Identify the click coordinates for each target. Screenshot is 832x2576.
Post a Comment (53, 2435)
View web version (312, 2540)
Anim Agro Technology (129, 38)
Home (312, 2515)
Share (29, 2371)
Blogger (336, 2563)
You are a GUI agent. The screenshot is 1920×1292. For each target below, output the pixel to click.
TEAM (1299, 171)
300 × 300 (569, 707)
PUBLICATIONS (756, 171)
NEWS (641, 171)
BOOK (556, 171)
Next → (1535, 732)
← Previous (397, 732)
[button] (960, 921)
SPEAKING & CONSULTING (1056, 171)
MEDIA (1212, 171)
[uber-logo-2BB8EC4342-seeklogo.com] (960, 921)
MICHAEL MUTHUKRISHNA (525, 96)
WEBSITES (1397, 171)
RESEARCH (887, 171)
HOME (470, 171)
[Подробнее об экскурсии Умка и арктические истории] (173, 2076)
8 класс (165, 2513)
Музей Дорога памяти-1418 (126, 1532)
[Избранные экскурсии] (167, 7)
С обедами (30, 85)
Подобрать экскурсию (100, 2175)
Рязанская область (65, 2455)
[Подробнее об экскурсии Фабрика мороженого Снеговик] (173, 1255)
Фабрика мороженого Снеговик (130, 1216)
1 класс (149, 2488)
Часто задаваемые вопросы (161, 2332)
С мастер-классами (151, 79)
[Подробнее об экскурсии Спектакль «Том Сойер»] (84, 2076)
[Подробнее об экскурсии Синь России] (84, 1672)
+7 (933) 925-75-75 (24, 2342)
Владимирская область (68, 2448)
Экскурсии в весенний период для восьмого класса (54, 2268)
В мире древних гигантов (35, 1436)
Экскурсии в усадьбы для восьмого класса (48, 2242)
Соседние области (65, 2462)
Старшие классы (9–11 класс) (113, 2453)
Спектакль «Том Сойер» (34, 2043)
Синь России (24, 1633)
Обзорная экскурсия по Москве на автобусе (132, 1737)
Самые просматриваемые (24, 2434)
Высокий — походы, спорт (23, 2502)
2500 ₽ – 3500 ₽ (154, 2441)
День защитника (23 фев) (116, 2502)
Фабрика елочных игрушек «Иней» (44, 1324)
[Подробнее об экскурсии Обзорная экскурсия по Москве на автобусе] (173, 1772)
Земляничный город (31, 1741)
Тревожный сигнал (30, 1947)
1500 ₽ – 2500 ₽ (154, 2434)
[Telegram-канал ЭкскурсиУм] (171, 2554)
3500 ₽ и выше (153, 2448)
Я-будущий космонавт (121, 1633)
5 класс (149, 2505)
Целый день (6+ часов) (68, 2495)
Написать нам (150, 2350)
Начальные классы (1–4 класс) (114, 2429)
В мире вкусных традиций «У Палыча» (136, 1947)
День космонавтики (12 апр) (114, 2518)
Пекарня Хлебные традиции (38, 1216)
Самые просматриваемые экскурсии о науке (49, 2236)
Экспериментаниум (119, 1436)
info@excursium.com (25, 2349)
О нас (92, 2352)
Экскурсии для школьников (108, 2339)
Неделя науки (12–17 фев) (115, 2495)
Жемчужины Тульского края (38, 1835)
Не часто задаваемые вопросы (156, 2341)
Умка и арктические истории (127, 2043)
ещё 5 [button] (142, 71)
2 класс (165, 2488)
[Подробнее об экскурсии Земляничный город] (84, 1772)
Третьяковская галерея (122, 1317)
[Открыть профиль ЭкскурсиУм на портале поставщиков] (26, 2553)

______________________________

## ACTIVITY
Please reproduce, exactly as written, the lines of the records from the first line through the one containing "You are a GUI".

## SOLUTION
Identify the click coordinates for each target. Screenshot is 832x2576.
Post a Comment (53, 2435)
View web version (312, 2540)
Anim Agro Technology (129, 38)
Home (312, 2515)
Share (29, 2371)
Blogger (336, 2563)
You are a GUI agent. The screenshot is 1920×1292. For each target below, output the pixel to click.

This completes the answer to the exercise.